After the shock slowing in September quarter GDP growth to 0.3%, from 0.9% in the June quarter, economists are tipping a further slowing in the December quarter. Subject to revisions in the previous quarters’ data, annual growth in the December quarter could slow from 2.8% to a range of 2.4% to 2.6%, with most quarter-on-quarter estimates around 0.2% (AMP) to 0.4% (ANZ and NAB).
Those estimates might alter with today’s figures on wages, salaries, sales and business stocks and the current account (and there’s government finance and investment data tomorrow). Most forecasts are around that level after last week’s solid December quarter private investment figures were countered by a big fall in construction spending in the December quarter and large revision downwards for the three months to September.

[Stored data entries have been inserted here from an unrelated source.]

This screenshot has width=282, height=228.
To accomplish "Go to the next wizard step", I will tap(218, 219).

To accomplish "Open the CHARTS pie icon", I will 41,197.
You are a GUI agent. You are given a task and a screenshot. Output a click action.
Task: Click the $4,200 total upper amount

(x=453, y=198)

This won’t affect the Reserve Bank — they’ll leave rates on hold tomorrow — but if the December quarter numbers are as poor as predicted, the bank will begin to focus more on the metric it has identified as the guide to the immediate future of monetary policy — the unemployment rate and the “substantial” rise that would prompt it to cut rates. Complicating that story, however, is what we used to call the “two-speed” nature of the jobs market.
In Western Australia — where what’s left of the Morrison government is in serious trouble — unemployment is 6.8%, despite strong exports and high commodity prices. It’s a similar picture in the other battleground state, Queensland, where unemployment is 6% but significantly higher in regional areas. But in NSW, and in Sydney in particular, the economy is charging along with unemployment at a record low of 3.9% — the sort of level that should see an incumbent comfortably re-elected, but this month’s election is proving difficult indeed for Gladys Berejiklian.

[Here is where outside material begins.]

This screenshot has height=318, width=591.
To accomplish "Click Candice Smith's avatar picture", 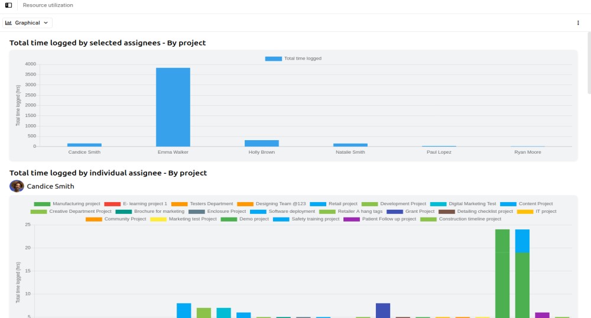I will (17, 186).
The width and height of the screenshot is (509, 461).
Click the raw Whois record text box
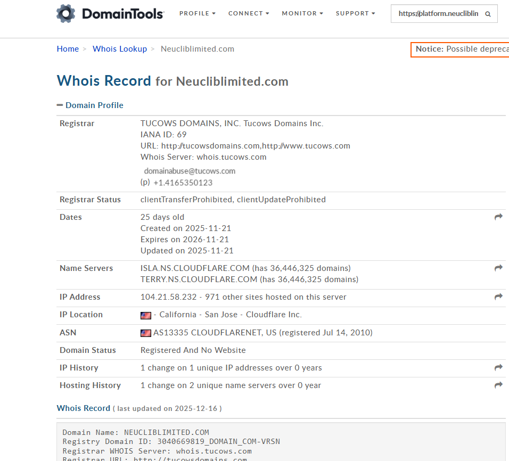click(x=281, y=442)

The bank is also worried about weak household income growth, continuing sluggish wage growth, weak consumption spending and, to a limited extent, moderating house prices. If you believe Nine and News Corp — and their Domain and REA Group property arms — and even the ABC, house prices are the be-all and end-all of the economy. Friday’s monthly CoreLogic property price data showed more falls in Sydney and Melbourne in February: house prices in Sydney down 1.1% last month to be down 11.5% over the past 12 months (and at July 2016 levels), while in Melbourne prices fell 1.2% to also be down 11.5% (back to November 2016 levels).

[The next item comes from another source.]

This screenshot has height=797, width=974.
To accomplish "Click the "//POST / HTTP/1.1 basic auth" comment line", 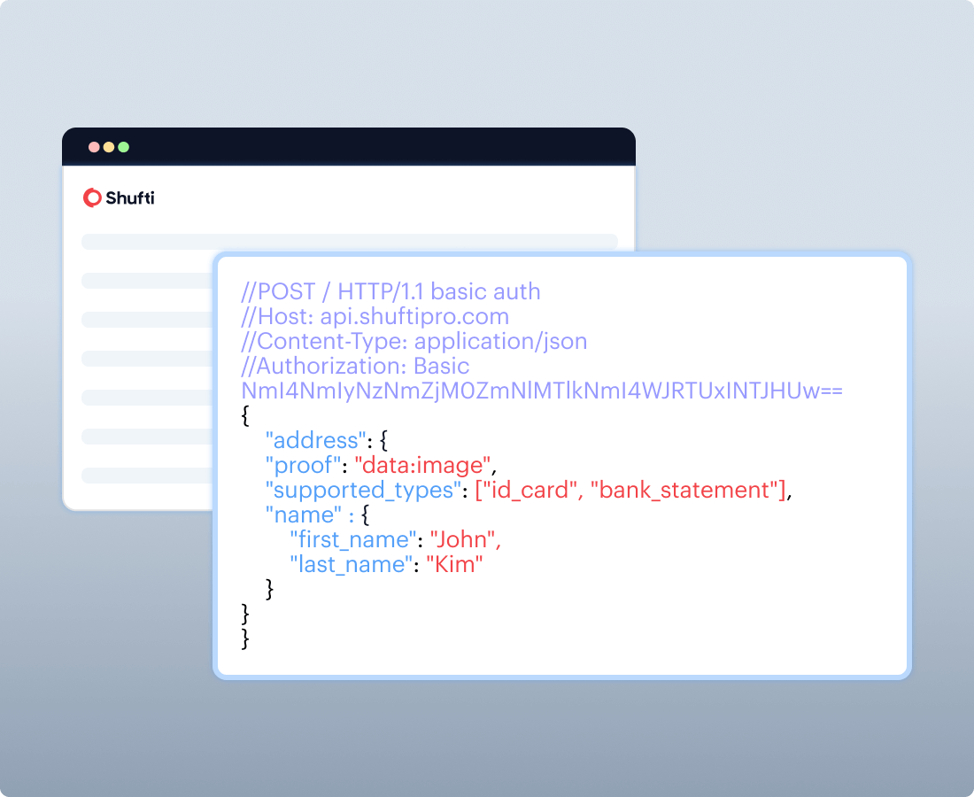I will tap(390, 291).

That, inevitably, brought out the doom and gloom merchants in the media. But their self-interested obsession with the property market means they can’t or won’t see what the RBA really thinks about falling house prices. It is a “second order issue” according to RBA governor Phillip Lowe, who used that word a couple of times at his recent House of Representatives Economics Committee appearance, referring to
weak income growth, which is the primary story, and housing prices, which is the secondary story. Income growth over recent years has been sub 3%. It used to be 6%. When your income is not growing as fast as it used to, you have to curtail your spending. That’s the primary thing that’s going on. As income growth has been slow year after year, more and more of us have realised that the old days are not coming back anytime soon and we have to adjust our spending plans … The second-order issue is what’s going on in the housing market. There are some wealth effects from declining housing prices, but they’re relatively small. We’ve got to remember that in Sydney and Melbourne prices are still up 70 or 80% over a decade, so most people are sitting on very substantial capital gains … It’s largely the income story which doesn’t get talked about enough, because the media love talking about property prices, but year after year of weak income growth finally weighs on our spending plans.
Lowe couldn’t have been clearer about how the focus by Nine, News Corp and the ABC on property is deeply misleading when it comes to what’s really going on in the economy. And income growth has been a key constraint on GDP in recent quarters — and likely a key constraint on the political prospects of governments seeking re-election.